Friday, October 20, 2006

Advantages of Magic

My literary guru (who is absolutely not responsible for anything crappy I write) loved baseball more than I ever have or will. He was a Mets fan from opening day in 1962, having been a New Yorker without a team from the time the Dodgers & Giants left town. He despised the Yankees as much as he did corporate management & the Ku Klux Klan, & never ceased wishing them ill. He did, however, forgive any Yankee who came over to manage or play for the Mets. He was reportedly cremated wearing a Brooklyn cap. His name was joel oppenheimer & he was a great American poet & a global citizen & he wrote a short prose book about 1972 titled The Wrong Season. The book was written entirely in lower case. It is a tome filled with wisdom. If we were still adding sections to the Hebrew Bible, I'd nominate The Wrong Season for inclusion following Ecclesiastes. Joel was a superstitious man who refused to annoint his superstitions with sectarian significance. He just dealt with them. He was agoraphobic; a short walk anywhere with him in the Village was an adventure. If you're a Mets fan of the type who changes seats at home during games, intuitively times trips to the bathroom & fridge, switches off between radio & TV, & maybe keeps a little jar of Shea Stadium dirt handy, joel would have understood you.

There may be only two teams remaining in baseball continually affected or afflicted by other-worldly forces & by the application of magic on the part of fans: the Red Sox & the Mets. I am not referring to some recent faith system like the Southern Baptist Convention or Roman Catholicism, the former too benighted & the latter too sophisticated - The Son of Man could care less about Division I football - but rather to cosmic energies that preceded the rise of homo sapiens on this planet & which we comprehend even less now than we did 3000 years ago. The peculiar magic we use to interact with these energies accounts for why the Red Sox finally destroyed the Yankees on their way to the 2004 championship (Boston was merely the unshaven face of judgment), & of course why that same city couldn't beat the Mets in '86.
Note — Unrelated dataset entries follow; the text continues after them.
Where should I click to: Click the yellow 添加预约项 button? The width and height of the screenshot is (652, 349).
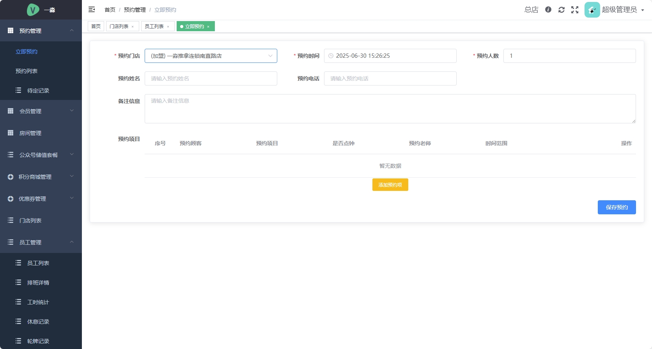pyautogui.click(x=390, y=185)
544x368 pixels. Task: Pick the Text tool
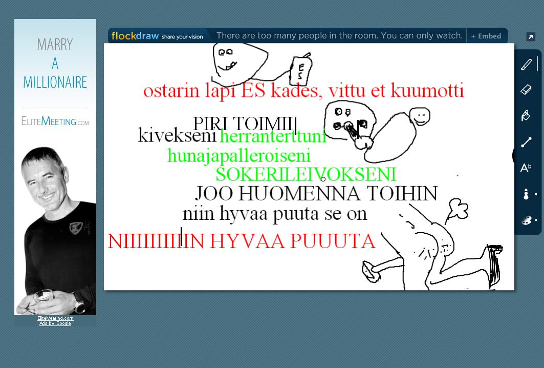(x=526, y=168)
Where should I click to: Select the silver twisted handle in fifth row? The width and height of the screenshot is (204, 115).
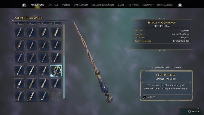56,84
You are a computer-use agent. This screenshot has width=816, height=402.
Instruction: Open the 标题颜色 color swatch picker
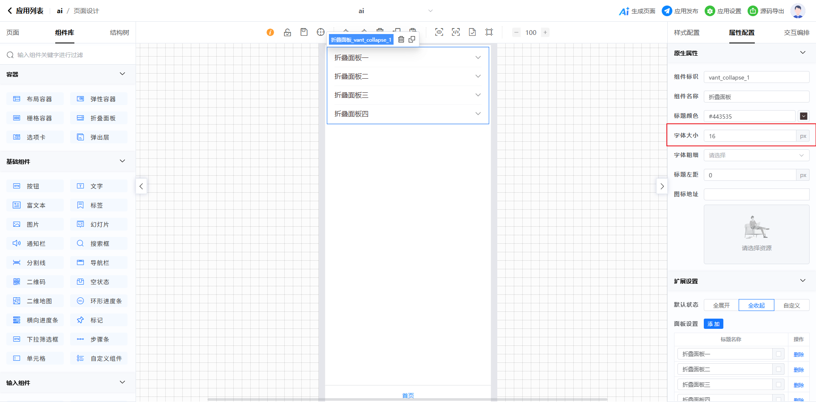pyautogui.click(x=803, y=116)
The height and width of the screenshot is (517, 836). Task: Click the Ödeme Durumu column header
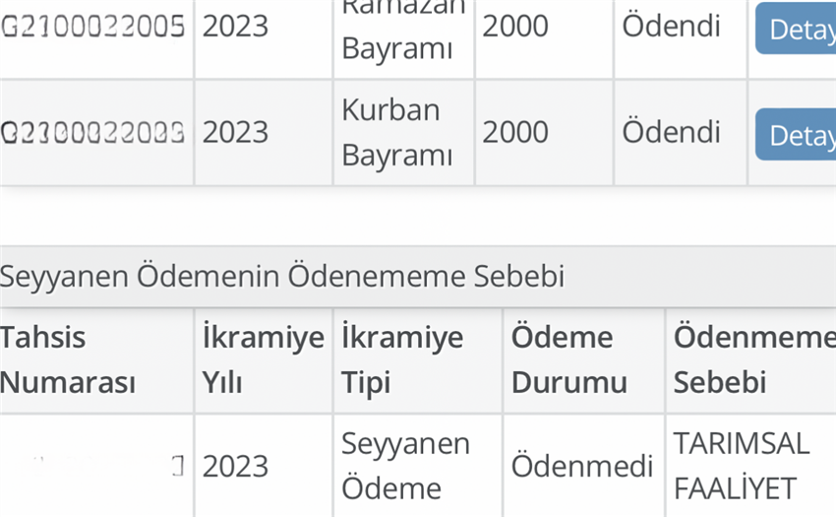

Both the Mets & Yankees received the same simple message this year: the size of your payroll only gets you so far. The Yanks heard it early in the season, & in the usual manner it was quickly papered over with more payroll; the Mets got it as they slipped toward the end. The Yankees were summarily dispatched because, really, their 2006 season, like their 2005 season, was utterly insignificant in the general scheme of the universe. But the Mets are just as important to the balance of universal cosmic forces for good or evil as Doctor Strange Master of the Mystic Arts. But since we find evidence of universal within our locality, the Mets may have lost because they did not remember Pedro Martinez holding back tears, his shoulders shaking, one month ago when he came out of a game against Pittsburgh trailing 4-0 after three innings. Willie Randolph's calm demeanor - he's rarely exhibited stronger emotions than mild exasperation - is fine for the long season, & OK for brushing aside the mediocre Dodgers, but not emotionally or spiritually suited for what was required to win Game 7 of the NLCS. Yesterday's game, though beautiful in form, lacked passion.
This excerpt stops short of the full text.